Sources of fascination (4) - Mechanization of men
“I’d imagine the whole world was a one big machine – machines never come with extra parts you know. They always come with the exact amount they need. So I figured, if the world was a one big machine, I couldn’t be an extra part. I had to be here for some reason. “ – Hugo, from the movie Hugo(2011)
The significance of the automatons is not only of its humanlike appearance, and what that projects, but also of their specialized functions and abilities of imitating a single human behavior. (228, Feldman) For Hugo, his fascination with machines is that they have a definite purpose of existence. Being an orphan boy practically raising himself up, assurance that he is not useless but even he has a purpose in life is what he needs the most. Although they may be confined to a single task, the specificity of the purpose of machines can be seen as ideal in the way that it has a clear purpose of existence.
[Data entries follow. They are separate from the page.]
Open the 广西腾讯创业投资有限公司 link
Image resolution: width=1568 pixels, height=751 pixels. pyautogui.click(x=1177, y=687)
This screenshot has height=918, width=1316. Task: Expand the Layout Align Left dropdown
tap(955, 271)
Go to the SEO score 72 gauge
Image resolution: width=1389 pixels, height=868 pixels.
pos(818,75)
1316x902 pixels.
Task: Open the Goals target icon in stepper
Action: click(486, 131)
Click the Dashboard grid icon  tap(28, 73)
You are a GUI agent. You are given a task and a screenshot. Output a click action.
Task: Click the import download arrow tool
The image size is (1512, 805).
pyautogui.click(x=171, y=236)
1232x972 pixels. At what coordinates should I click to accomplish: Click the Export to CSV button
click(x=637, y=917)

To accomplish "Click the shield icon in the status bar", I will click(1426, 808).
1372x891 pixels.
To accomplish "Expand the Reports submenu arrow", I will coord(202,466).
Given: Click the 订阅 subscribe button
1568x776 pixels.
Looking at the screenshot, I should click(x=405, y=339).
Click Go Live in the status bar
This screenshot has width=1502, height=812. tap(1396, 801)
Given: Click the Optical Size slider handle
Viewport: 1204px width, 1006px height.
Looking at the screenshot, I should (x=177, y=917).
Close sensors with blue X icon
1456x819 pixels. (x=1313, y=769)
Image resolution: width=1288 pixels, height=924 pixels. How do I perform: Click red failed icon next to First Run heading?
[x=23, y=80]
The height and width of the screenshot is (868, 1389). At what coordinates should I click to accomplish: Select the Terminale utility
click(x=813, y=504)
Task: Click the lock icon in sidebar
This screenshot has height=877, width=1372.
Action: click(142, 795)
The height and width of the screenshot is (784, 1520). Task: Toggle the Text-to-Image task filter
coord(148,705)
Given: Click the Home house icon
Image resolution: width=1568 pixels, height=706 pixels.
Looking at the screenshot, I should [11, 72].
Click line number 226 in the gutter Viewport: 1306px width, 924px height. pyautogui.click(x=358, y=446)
As it can be seen from the snapshot of a scene of the movie, Hugo is looking out from a clock tower of a train station in Paris, where the movie majorly takes place. The clock tower is also where he considers home. It is shown numerously in the movie of how Hugo maneuvers his way around the gigantic clock. It is as if Hugo is part of the machine as a whole, of which Hugo’s assigned duty is to maintain the clock to run exactly on time. The biggest reason why Hugo takes refuge in the clock tower is to hide from the train station inspector to avoid being sent to the orphanage. Here, the machine is used a defense mechanism protecting Hugo from the outside world. The detached nature of an automaton is another ideal that it embodies, an example of which is well illustrated in the essay Joey the Mechanical Boy by Noor Al-Mahruqi. The ability for an automaton to simple-mindedly focus on a single task is drastically contrasting to its human-looking appearance, and thus is what triggers the feeling of the uncanny.